REQUIRED TASK: Echo the entries verbatim, starting at the line containing "Click the 体温情况 merged header" and ending at the line containing "pos(399,109)", both included. Omit the pictures from your answer.

GIVEN RECORDS:

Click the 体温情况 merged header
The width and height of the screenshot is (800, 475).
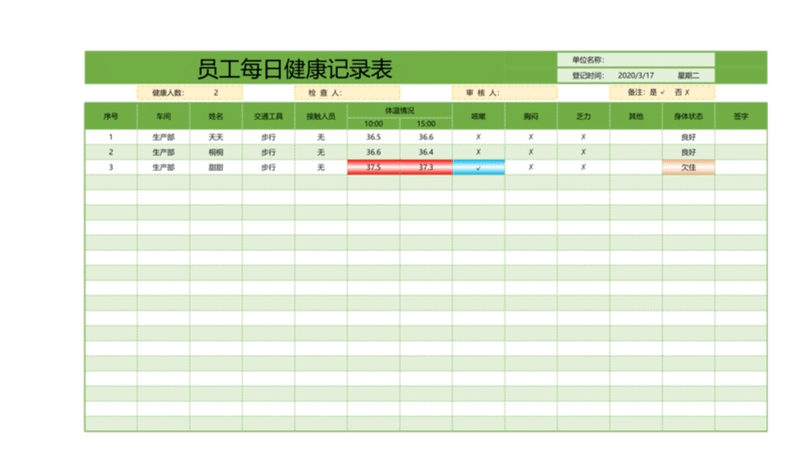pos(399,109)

--

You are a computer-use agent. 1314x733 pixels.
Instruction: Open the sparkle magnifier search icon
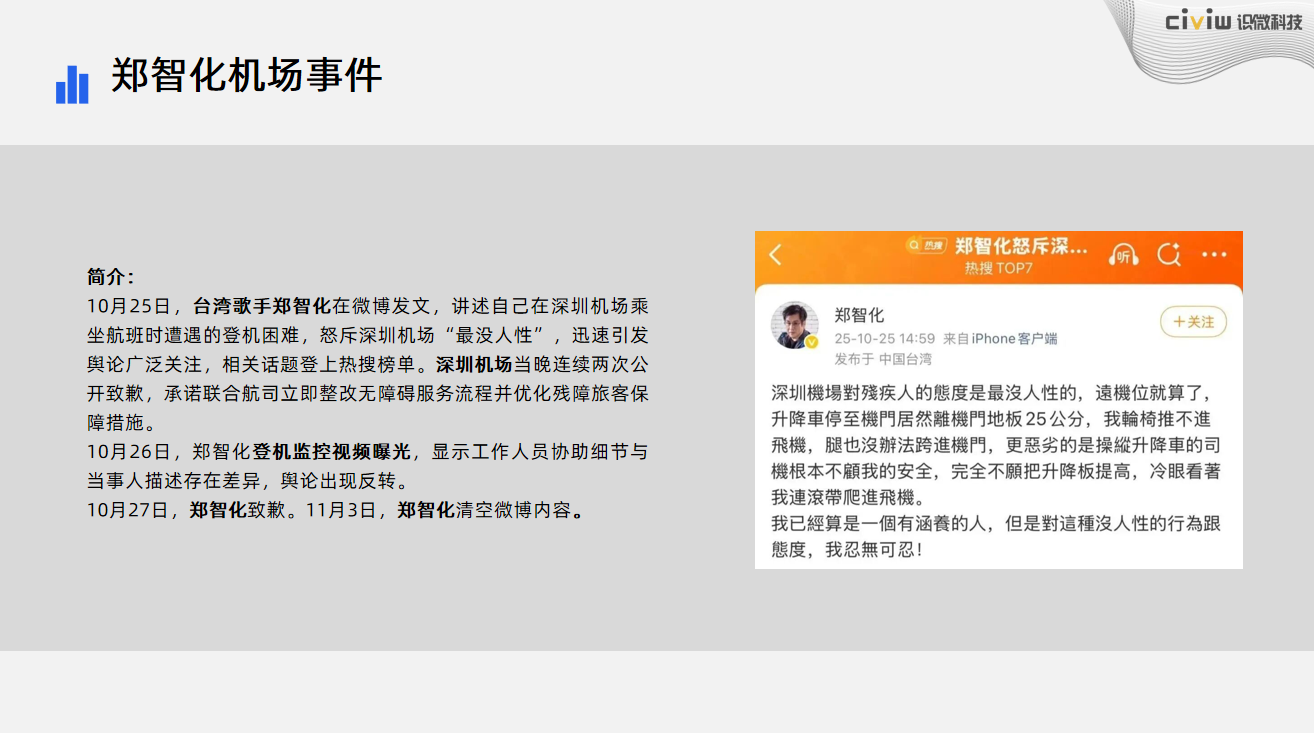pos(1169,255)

EXERCISE RESPONSE:
Click the 体温情况 merged header
The width and height of the screenshot is (800, 475).
pos(399,109)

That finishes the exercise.